PASSAGE GIVEN:
Happy Groundhog Day. Few offices outside of Punxsutawney, PA use this as a holiday, whereby since 1887 if the groundhog (Punxsutawney Phil) sees his shadow we have six more weeks of winter. If he doesn’t see his shadow, we will have an early spring. (Never to be outdone, the Great State of Texas chose its state mammal, an armadillo, to predict the weather for their first Armadillo Day.) The National Climatic Data Center reports that Phil’s predictions have been correct only 39% of the time. Worse than a coin toss!

Do we really need, in the United States, a return to more lenient credit? Self-employed borrowers aside, probably not, as many believe that it helped contribute to the credit issues we have now. Yet the press makes a big deal out of banks in the United States not loosening the flow of credit to consumers and businesses. It is truly a “supply and demand thing”, the credit markets are, and a recent report by the Federal Reserve shows banks aren’t tightening credit standards as much as they were a year or two ago, but they haven’t yet loosened the flow of credit to consumers or businesses. “The net percentage of banks that were tightening standards was close to zero but positive for most types of loans,” the Fed said in its quarterly survey of senior loan officers at 55 U.S. banks and 23 foreign banks doing business in the country. In the January survey, most banks reported that demand for most types of loans is still weakening further, the Fed reported.

CHALLENGES:
1) Could you give again the part of the Groundhog Day and bank credit passage from "Happy Groundhog Day." to "a coin toss!", word for word?
2) Can you transcribe the source data word for word, from the line with "Given: Open View Clusters quick link" through the end of the records, leaving out the pictures?

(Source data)
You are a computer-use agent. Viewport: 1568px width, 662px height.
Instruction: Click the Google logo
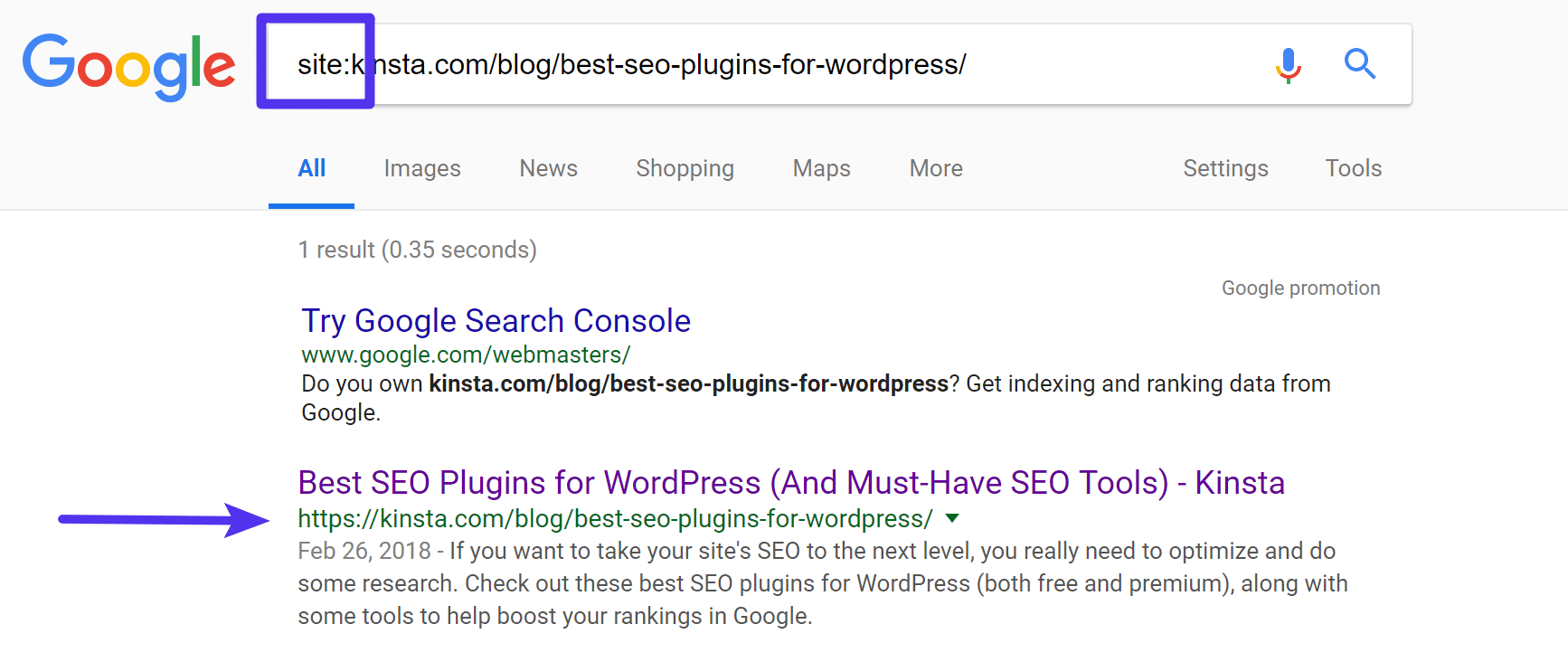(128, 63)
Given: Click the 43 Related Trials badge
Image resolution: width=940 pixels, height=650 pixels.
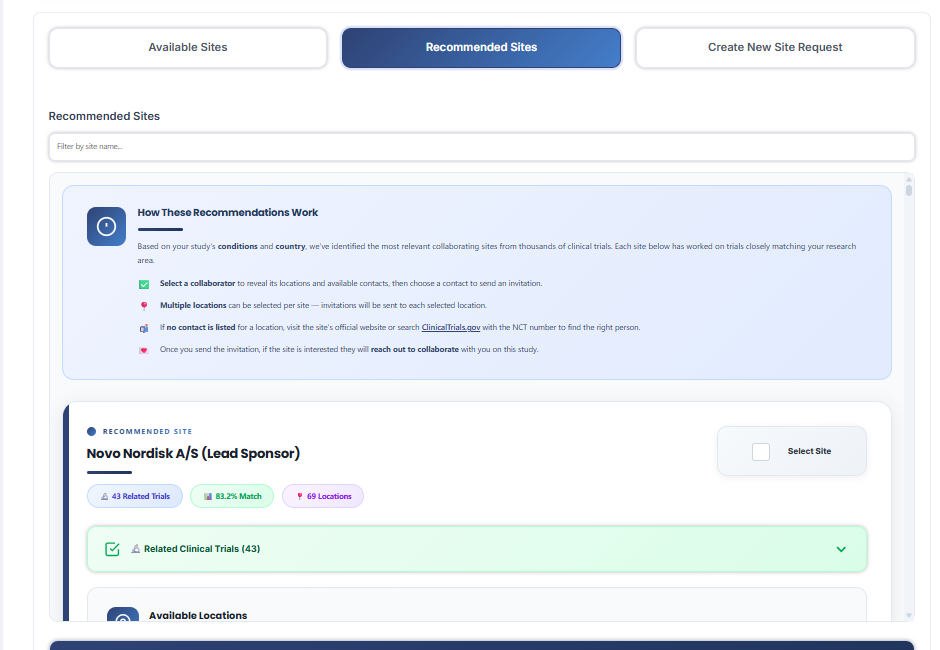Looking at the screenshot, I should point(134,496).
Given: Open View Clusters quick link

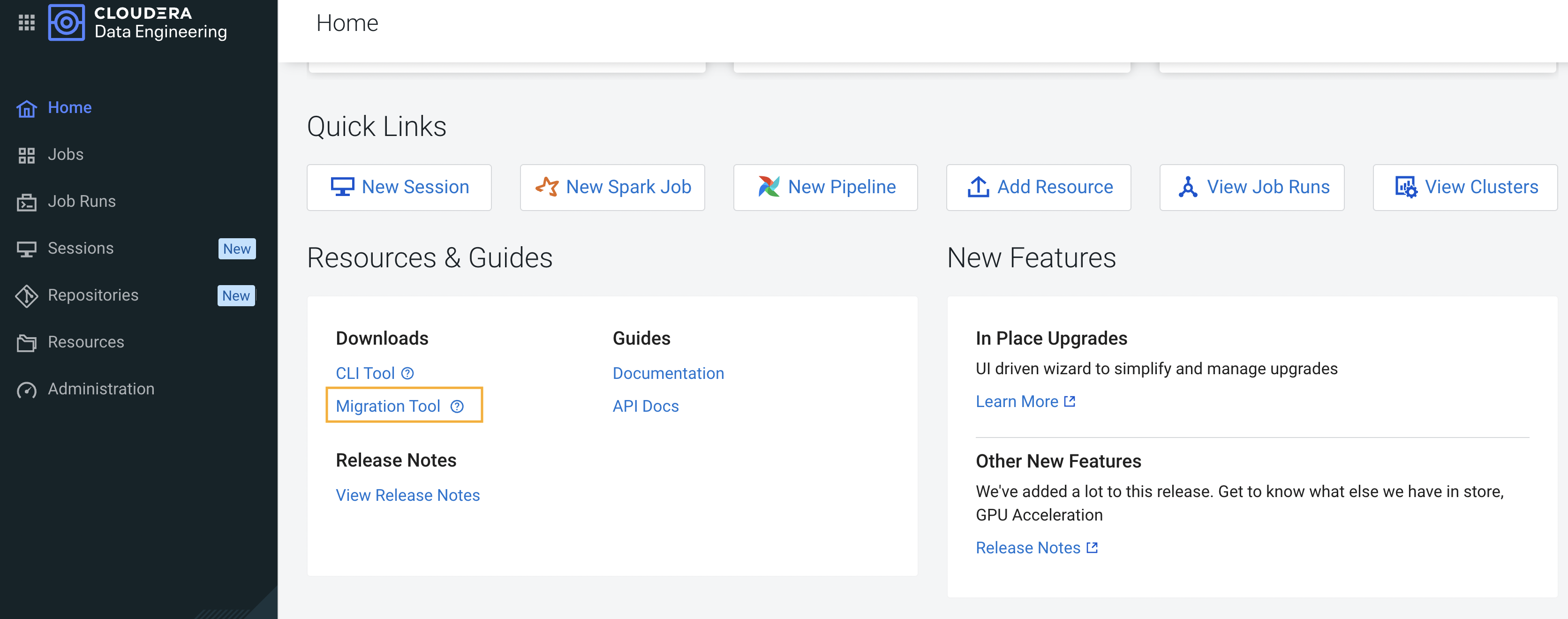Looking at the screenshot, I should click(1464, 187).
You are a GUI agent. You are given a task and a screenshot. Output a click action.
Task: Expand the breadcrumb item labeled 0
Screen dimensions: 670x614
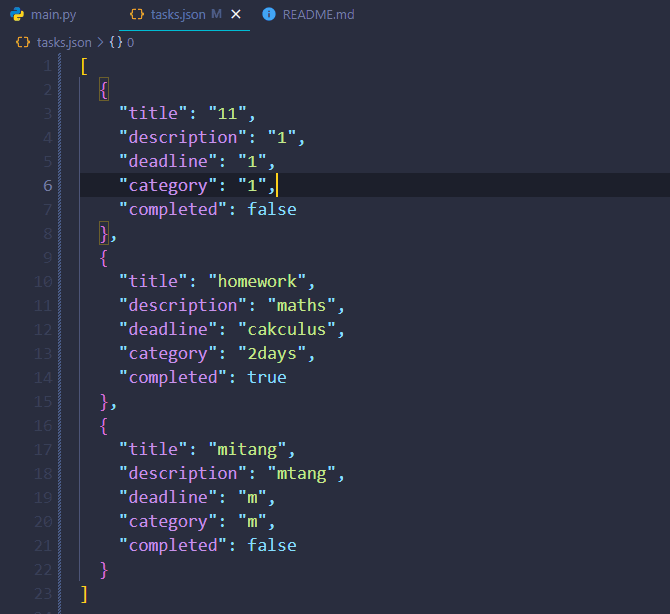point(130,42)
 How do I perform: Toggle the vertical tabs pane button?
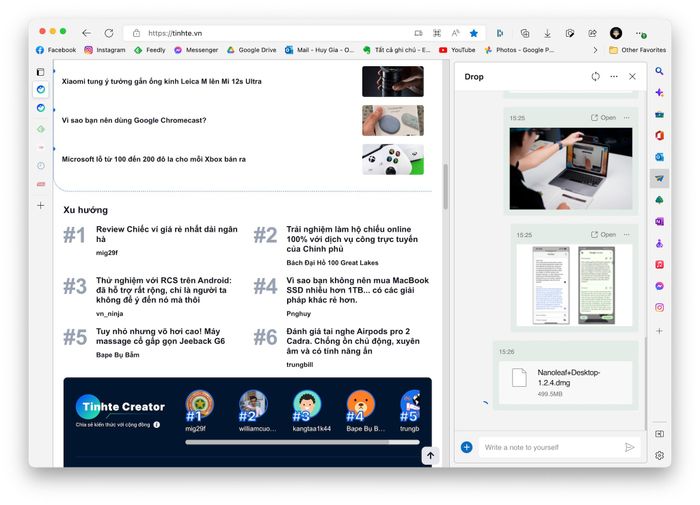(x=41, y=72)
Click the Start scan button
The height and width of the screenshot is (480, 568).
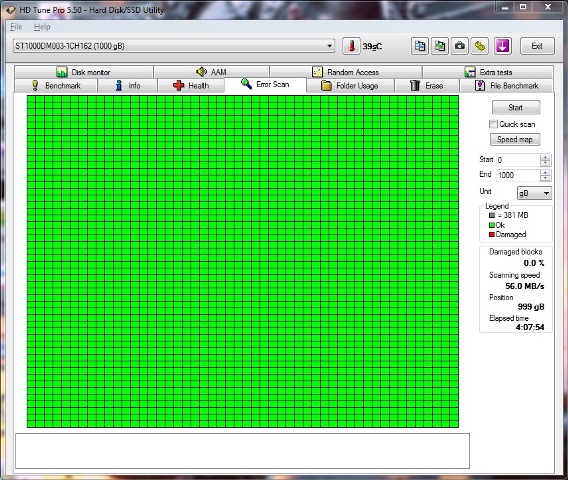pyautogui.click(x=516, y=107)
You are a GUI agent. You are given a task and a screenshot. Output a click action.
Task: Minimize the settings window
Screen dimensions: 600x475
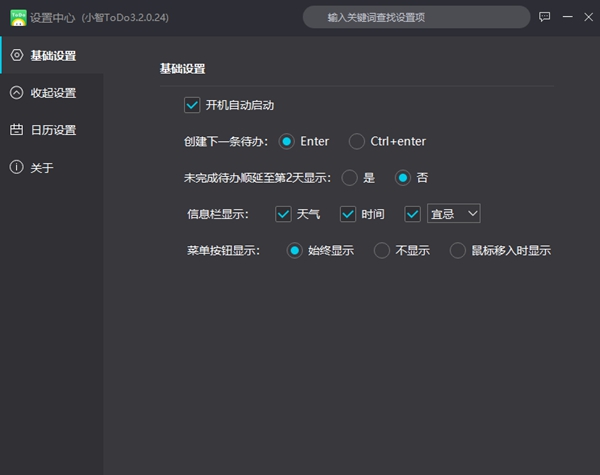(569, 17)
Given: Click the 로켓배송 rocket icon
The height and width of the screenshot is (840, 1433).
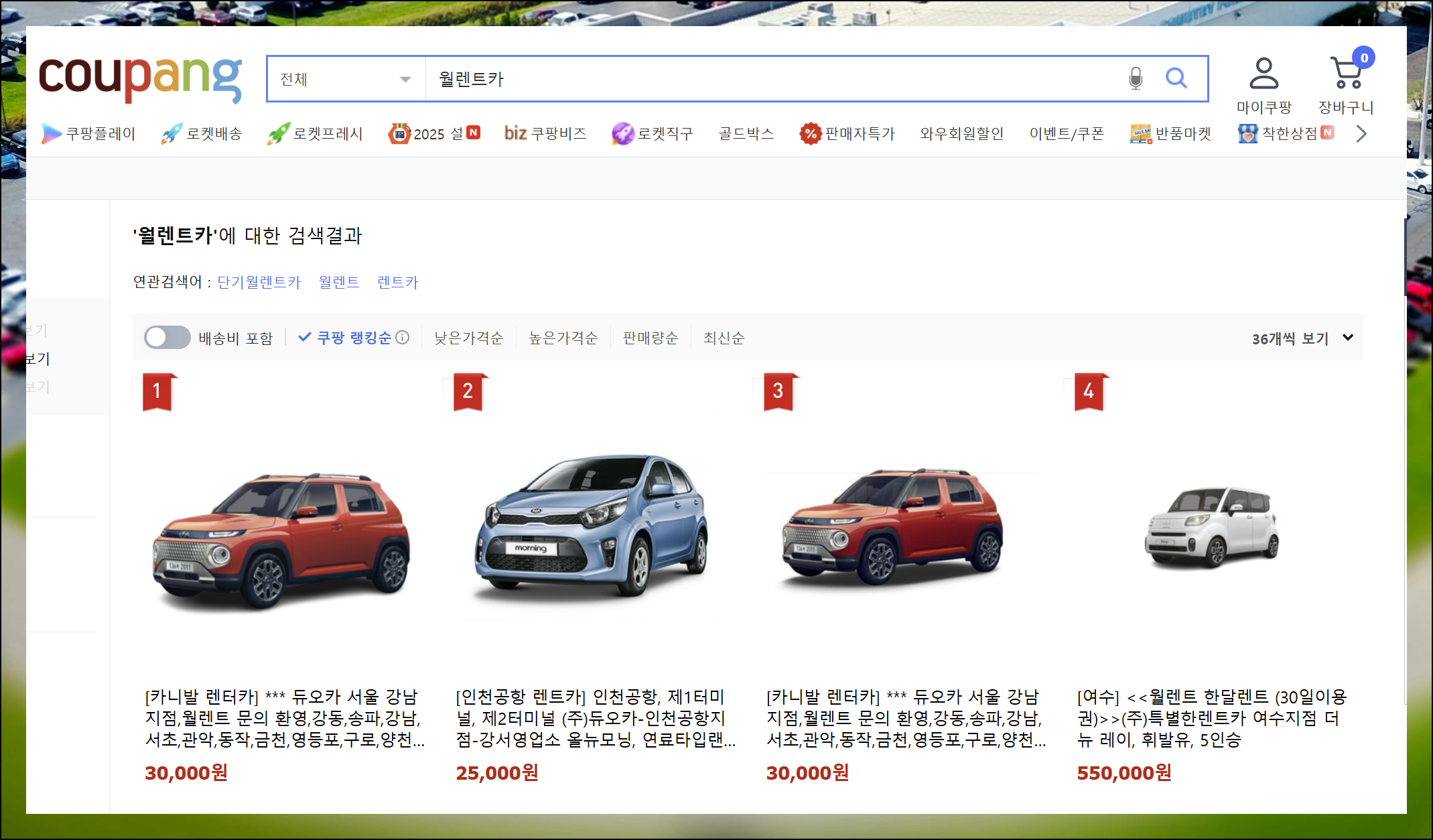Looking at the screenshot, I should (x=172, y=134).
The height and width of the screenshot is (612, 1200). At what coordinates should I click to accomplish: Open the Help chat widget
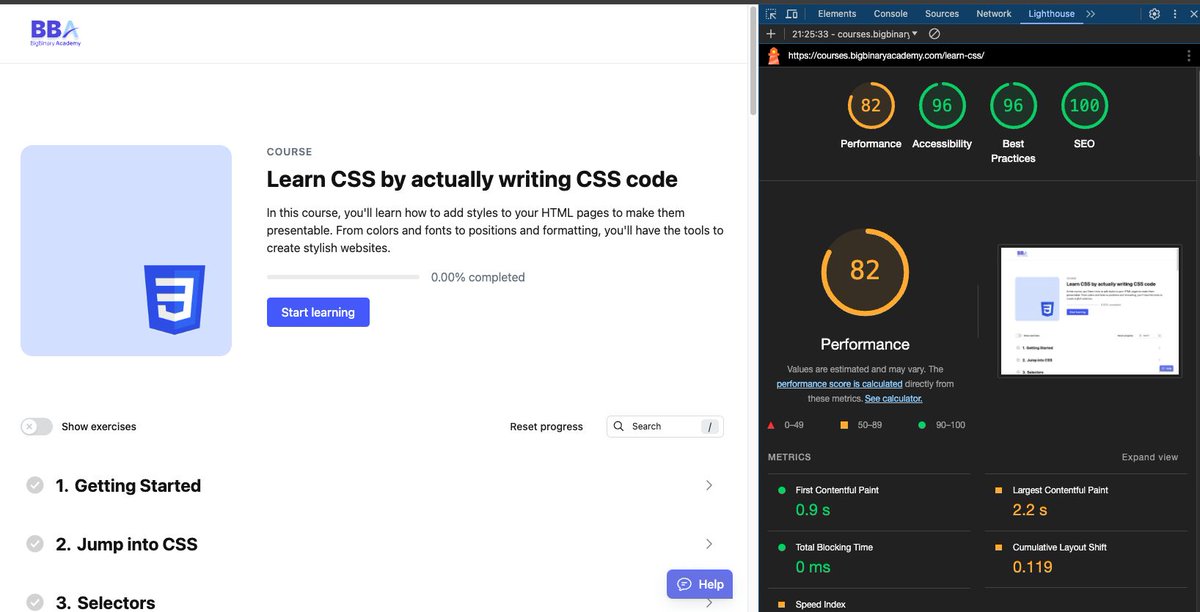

RESULTS OF THE TASKS:
1)
Happy Groundhog Day. Few offices outside of Punxsutawney, PA use this as a holiday, whereby since 1887 if the groundhog (Punxsutawney Phil) sees his shadow we have six more weeks of winter. If he doesn’t see his shadow, we will have an early spring. (Never to be outdone, the Great State of Texas chose its state mammal, an armadillo, to predict the weather for their first Armadillo Day.) The National Climatic Data Center reports that Phil’s predictions have been correct only 39% of the time. Worse than a coin toss!

2)
Given: Open View Clusters quick link

Looking at the screenshot, I should click(1464, 187).
You are a GUI agent. You are given a task and a screenshot. Output a click action.
Task: Expand the breadcrumb item labeled 0
Screen dimensions: 670x614
point(130,42)
 How do I perform: Toggle the vertical tabs pane button?
(x=41, y=72)
Click the Start scan button
The height and width of the screenshot is (480, 568).
pyautogui.click(x=516, y=107)
You are a GUI agent. You are given a task and a screenshot. Output a click action.
Task: Minimize the settings window
Screen dimensions: 600x475
(569, 17)
Given: Click the 로켓배송 rocket icon
The height and width of the screenshot is (840, 1433).
Looking at the screenshot, I should (x=172, y=134).
The height and width of the screenshot is (612, 1200). At what coordinates should I click to accomplish: Open the Help chat widget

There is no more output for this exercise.